My own recorder misadventures began when my grandfather (who was an antiques dealer, rather more of the Arthur Daily than the Lovejoy school of the genre), gave me a bakelite recorder so I could join the school recorder group (from which I'd already been excluded for a year by the fact that my parents considered it a waste of money to splash out on a bit of plastic for me to blow down). Unfortunately the bakelite recorder, while a charming antique to look at, was out of tune with all the other recorders in the school recorder group. Thus, whenever we played a tune, there was always that hideous buzzing sound that you get when somebody in the group plays the wrong note. Except in this case, nobody was playing a wrong note, it was the recorder itself that was out of tune, as my recorder teacher discovered when she took the offending instrument off me and tried playing it herself.

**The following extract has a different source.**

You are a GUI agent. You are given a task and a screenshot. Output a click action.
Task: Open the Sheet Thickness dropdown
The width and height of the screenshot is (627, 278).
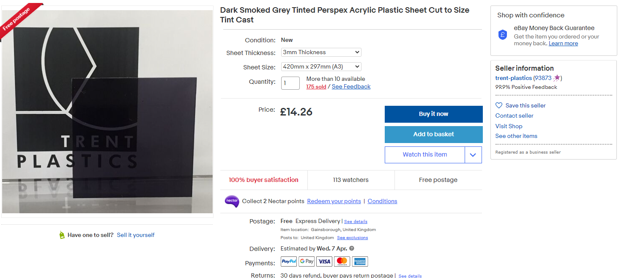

After (I suspect) a discreet word in my parents' ear, I finally got a proper bona fide Aulos soprano recorder of my own (which I still have somewhere, complete with deep teeth-marks on the mouthpiece). But my recorder misadventures didn't end there. A few years later my mum gave me a note to give to my recorder teacher. I didn't read it (because I was that kind of a goody goody kid) so I had no idea what my mum had said in it, until my recorder teacher called me over after practice and said to me very gently that it was okay to make the tune up by listening to it and then copying it, because that was actually something called 'playing by ear' rather than cheating. So I wasn't to worry about the fact that I wasn't doing it properly - in fact I should be proud of the fact that I was able to play by ear because in fact that was actually a gift that not everybody had. To be honest I was a bit baffled by this little pep talk, because I wasn't aware that I'd been doing anything wrong in the first place - my mum hadn't actually shared any of her concerns about my musical shortcomings with me - she'd just gone straight over my head to the teacher. And, in fact, it never occurred to me to report back to my mum what the teacher had said. So my mum went on thinking that I was a musical retard - possibly to this day, who knows?
I still can't really read music, to be honest. That's where years of cheating gets you. But what I can do is sing, unrehearsed, with someone I've never sung with before, in front of an audience, and sound like I know what I'm doing. It's the ultimate bluff. Except it turns out not to be a bluff at all, but, in some people's books at least, what you're actually supposed to do.